Burgers’ Equation#

Burgers’ Equation is a nonlinear hyperbolic equation. It has the same form as the advection equation, except that the quantity being advected is the velocity itself.

Inviscid Burgers#

A 2D inviscid Burgers’ Equation has the following form:

\[\begin{split}u_t + u u_x + v u_y = 0\\ v_t + u v_x + v v_y = 0\end{split}\]

Here we have two 2D advection equations, where the x-velocity, \(u\), and y-velocity, \(v\), are the two quantities that we wish to advect with.

pyro.burgers is modified based on the pyro.advection with a different Riemann solver and timestep restriction.

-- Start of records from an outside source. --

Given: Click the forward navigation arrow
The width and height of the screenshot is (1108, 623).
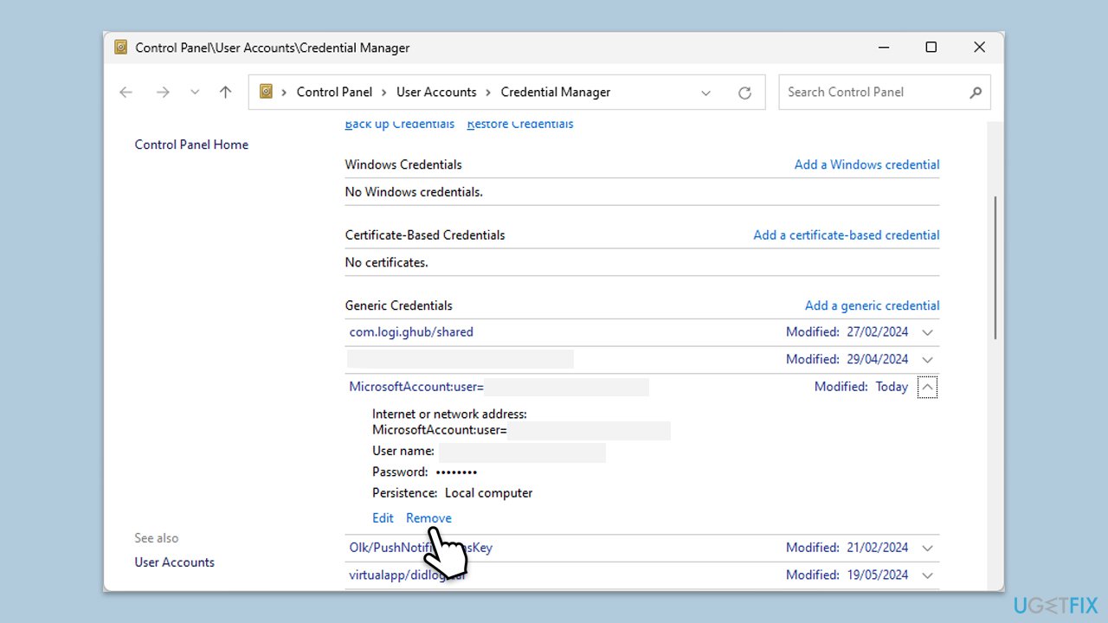Looking at the screenshot, I should pyautogui.click(x=163, y=92).
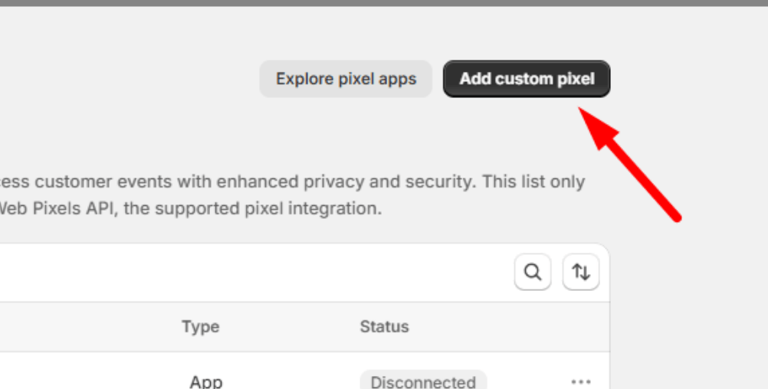Click the red arrow's tail end
The width and height of the screenshot is (768, 389).
(675, 217)
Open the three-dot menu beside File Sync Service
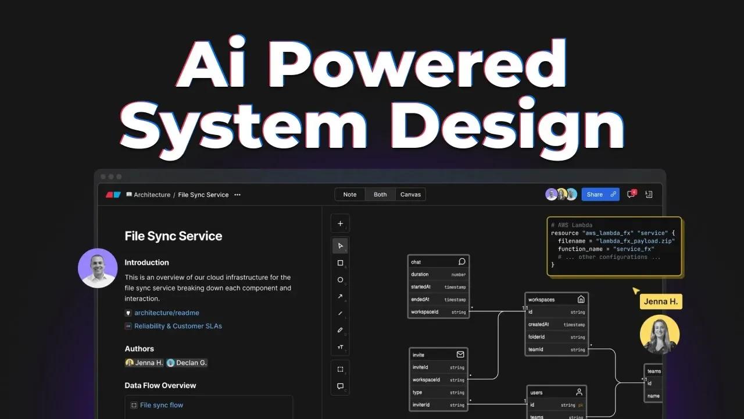Screen dimensions: 744x419 tap(237, 195)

Since velocity is no longer a constant, the timestep is now restricted to the each minimum velocity in each cell:

\[\Delta t < \min \left \{ \min \left \{ \frac{\Delta x}{|u_i|} \right \}, \min \left \{ \frac{\Delta y}{|v_i|} \right \} \right \}\]

The main difference of Burgers equation compared to the linear advection equation is the creation of shock and rarefactions due velocity been non-constant. This introduces a slightly different Riemann’s problem which depends on shock speed by using the Rankine-Hugoniot jump condition.

The parameters for this solver are:

  • section: [advection]

    option

    value

    description

    limiter

    2

    limiter (0 = none, 1 = 2nd order, 2 = 4th order)

  • section: [driver]

    option

    value

    description

    cfl

    0.8

    advective CFL number

  • section: [particles]

    option

    value

    description

    do_particles

    0

    particle_generator

    grid

supported problems#

converge#

Setup a smooth velocity field (each component is an exponential). This can be used to test convergence of the solver.

test#

Create a shock moving diagonally (from lower-left to upper-right) through the domain.

tophat#

Initialize a circular “tophat” region that will drive a shock.

Example#

_images/burgers.png

The figure above is generated using burgers/problems/test.py, which is used to test the validity of the solver. Bottom-left of the domain has a higher velocity than the top-right domain. With \(u_{i,j}=v_{i,j}\), the wave travels diagonally to the top-right with a constant velocity that is equal to the shock speed. burgers/problem/verify.py can be used to calculate the wave speed using outputs from test.py and compare to the theoretical shock speed.

Viscous Burgers#

A 2D viscous Burgers’ Equation has the following form:

\[\begin{split}u_t + u u_x + v u_y = \epsilon \left( u_{xx} + u_{yy}\right) \\ v_t + u v_x + v v_y = \epsilon \left( v_{xx} + v_{yy}\right)\end{split}\]

The viscous Burgers’ equation has an additional velocity diffusion term on the RHS compared to the inviscid Burgers’ equation. Here \(\epsilon\) represents the constant viscosity.

pyro.burgers_viscous is inherited from pyro.burgers, where we added an additional diffusion term when constructing the interface states. We then solve for diffusion along with the extra advective source to the Helmholtz equation by using the Crank-Nicolson discretization and multigrid solvers.

The parameters for this solver are:

supported problems#

converge#

Setup a smooth velocity field (each component is an exponential). This can be used to test convergence of the solver.

test#

Create a shock moving diagonally (from lower-left to upper-right) through the domain.

tophat#

Initialize a circular “tophat” region that will drive a shock.

Example#

_images/viscous_burgers.png

The figure above is generated using burgers_viscous/problems/test.py, which has the identical setup as in burgers/problems/test.py. With diffusion added to the system, we see the shock (discontinuity) is smeared out as system evolves.